**DOCUMENT PASSAGE:**
Small town offers big flavours!
Being away from home on a road trip is about the only time I’m happy to take a break from cooking for a couple of days. I love preparing healthy, delicious food so much that it is a big part of my daily routine and I genuinely miss cooking if I’m away for any length of time. As a result, most of our longer vacations are focused around finding accommodations that allow me to ‘live like a local’ just a little – having access to a kitchen, shopping at small markets, selecting what’s fresh and appealing, then creating a meal that will anchor the location in my memories for a long time. Having said that, it was a true delight to hang up my apron for a few days on our recent visit to Carleton Place. For a small town, it’s punching way above its weight class in terms of its culinary and beverage offerings, in addition to offering loads of great activities to enjoy during a visit.
Gastronomic delights at the Grand Hotel
Chef Jordan Forester has been at the historic Grand Hotel since it reopened in the fall of 2017 and his impressive skill in the kitchen is a big part of the reason the hotel has quickly become extremely popular for weddings, meetings and other events. We had the chance to meet this talented chef and sample a tasting menu he prepared for us in the hotel’s cozy Smith & Barrel pub. Attractively decorated in the style of an old English pub, the Smith & Barrel space was once called the Sample Room as travelling salesmen who arrived at the nearby train station would stay at the hotel and use the space to display their samples for customers to peruse.

**WHAT TO PRODUCE:**
Repeat the passage of the Carleton Place travel piece from "Gastronomic delights at" up to and including "customers to peruse.", word for word.

**EXTRACTED RECORDS:**

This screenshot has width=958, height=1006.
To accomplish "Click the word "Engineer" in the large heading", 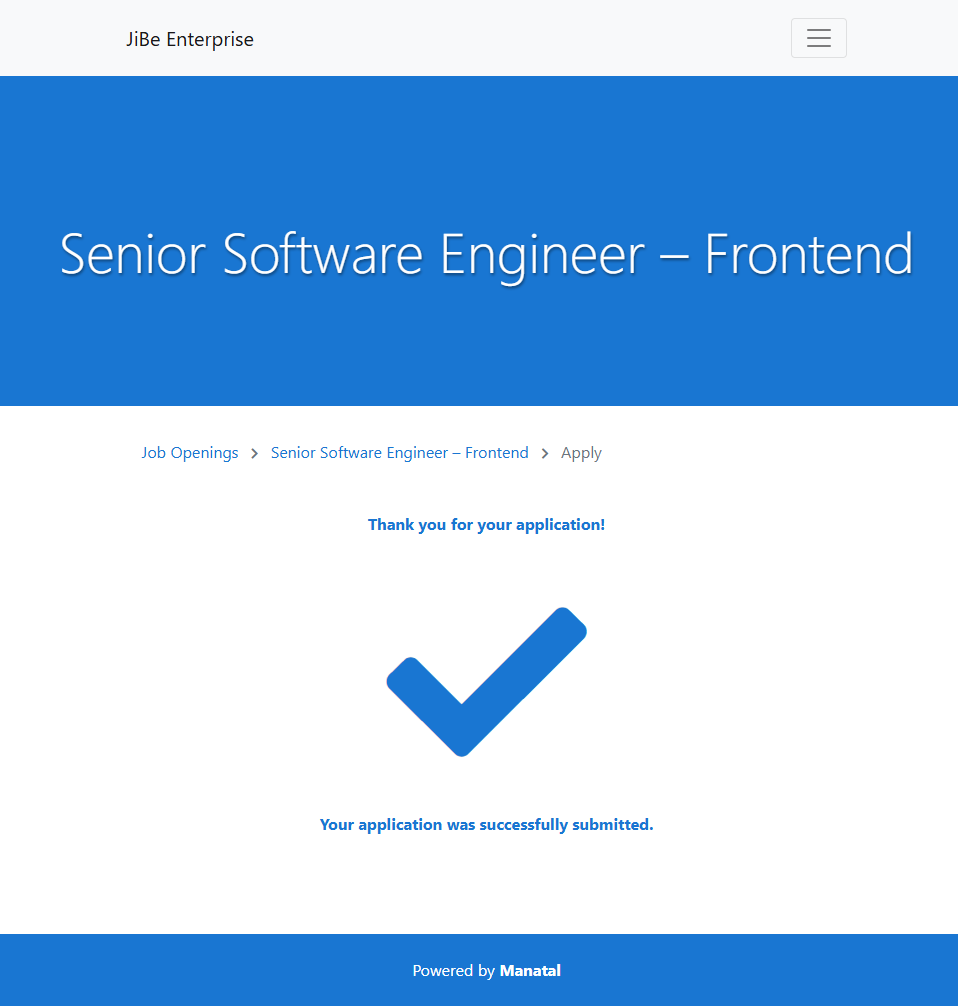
--
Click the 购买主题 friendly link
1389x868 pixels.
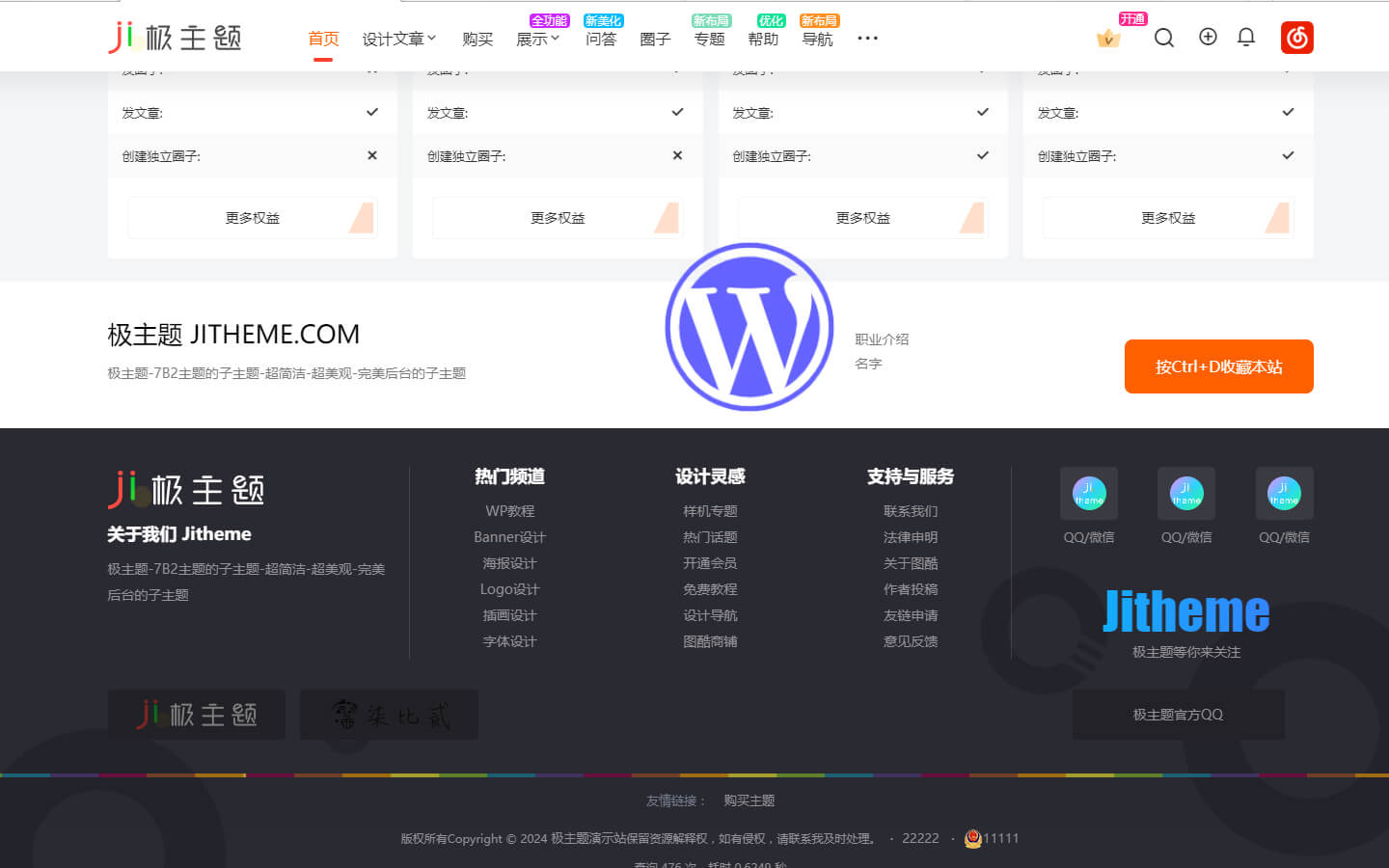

**RIGHT ANSWER:**
Gastronomic delights at the Grand Hotel
Chef Jordan Forester has been at the historic Grand Hotel since it reopened in the fall of 2017 and his impressive skill in the kitchen is a big part of the reason the hotel has quickly become extremely popular for weddings, meetings and other events. We had the chance to meet this talented chef and sample a tasting menu he prepared for us in the hotel’s cozy Smith & Barrel pub. Attractively decorated in the style of an old English pub, the Smith & Barrel space was once called the Sample Room as travelling salesmen who arrived at the nearby train station would stay at the hotel and use the space to display their samples for customers to peruse.